Ferroptosis-related genes DUOX1 and HSD17B11 affect tumor microenvironment and predict overall survival of lung adenocarcinoma patients.

Abstract

Recent studies have found that ferroptosis-related genes (FRGs) have broad applications in tumor therapy. However, the predictive potential of these genes in lung adenocarcinoma (LUAD) remains to be fully characterized. We aimed to investigate the FRGs that might be potential targets for LUAD. We screened the RNA sequencing samples from LUAD patients from the GEO database and analyzed the ferroptosis-related differentially expressed genes (DEGs). A functional analysis of DEGs was performed. The risk model was constructed to evaluation and validation FRGs. We explored the immune landscape of LUAD and controls. The value of FRGs in diagnosing LUAD was tested in the GSE30219, GSE37745, GSE0081 datasets, and qPCR was used to verify their diagnostic value in LUAD patients in our hospital. A total of 1327 DEGs in quantitative proteomics were obtained, of which ferroptosis-related DEGs were 259. Enrichment analysis showed significant enrichment in the absorption and metabolism of fatty acids and arachidonic acid.
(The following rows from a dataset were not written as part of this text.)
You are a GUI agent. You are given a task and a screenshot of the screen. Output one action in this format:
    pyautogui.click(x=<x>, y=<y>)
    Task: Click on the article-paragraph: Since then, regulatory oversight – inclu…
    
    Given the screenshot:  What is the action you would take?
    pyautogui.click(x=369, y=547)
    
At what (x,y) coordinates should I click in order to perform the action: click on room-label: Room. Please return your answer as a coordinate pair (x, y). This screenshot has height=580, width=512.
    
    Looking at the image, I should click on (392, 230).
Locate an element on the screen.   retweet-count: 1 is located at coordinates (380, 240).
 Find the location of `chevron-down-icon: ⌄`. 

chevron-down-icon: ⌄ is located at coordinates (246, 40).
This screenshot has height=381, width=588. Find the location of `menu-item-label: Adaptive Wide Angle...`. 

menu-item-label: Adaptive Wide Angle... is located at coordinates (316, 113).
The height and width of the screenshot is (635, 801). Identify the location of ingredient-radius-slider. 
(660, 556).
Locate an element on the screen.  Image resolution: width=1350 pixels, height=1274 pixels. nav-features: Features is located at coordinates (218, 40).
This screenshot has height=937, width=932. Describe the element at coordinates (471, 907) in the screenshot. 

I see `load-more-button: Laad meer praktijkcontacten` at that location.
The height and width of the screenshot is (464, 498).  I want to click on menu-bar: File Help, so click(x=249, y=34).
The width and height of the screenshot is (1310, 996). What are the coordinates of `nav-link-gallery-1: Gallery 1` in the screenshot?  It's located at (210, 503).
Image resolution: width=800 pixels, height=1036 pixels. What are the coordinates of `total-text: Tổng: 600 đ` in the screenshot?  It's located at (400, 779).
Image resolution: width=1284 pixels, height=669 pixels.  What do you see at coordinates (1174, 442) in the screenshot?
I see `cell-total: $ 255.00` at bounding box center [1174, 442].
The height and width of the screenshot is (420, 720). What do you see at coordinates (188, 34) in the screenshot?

The upregulated genes (GCLC, RRM2, AURKA, SLC7A5, and SLC2A1) and downregulated genes (ANGPTL7, ALOX15, ALOX15B, HSD17B11, IL33, TSC22D3, and DUOX1) were selected as core genes in tissue samples from 62 patients by qPCR. DUOX1 and HSD17B11 were obtained by bioinformatics analysis, both of which showed similar expression trends at the RNA and protein levels. The Kaplan-Meier method showed that DUOX1 and HSD17B11 were closely related to the overall survival (OS) of LUAD patients. Ferroptosis-related genes DUOX1 and HSD17B11 are of considerable value in the diagnosis of LUAD patients. Their low expression suggests an increased recurrence rate and leads to a decrease in the patient quality of life.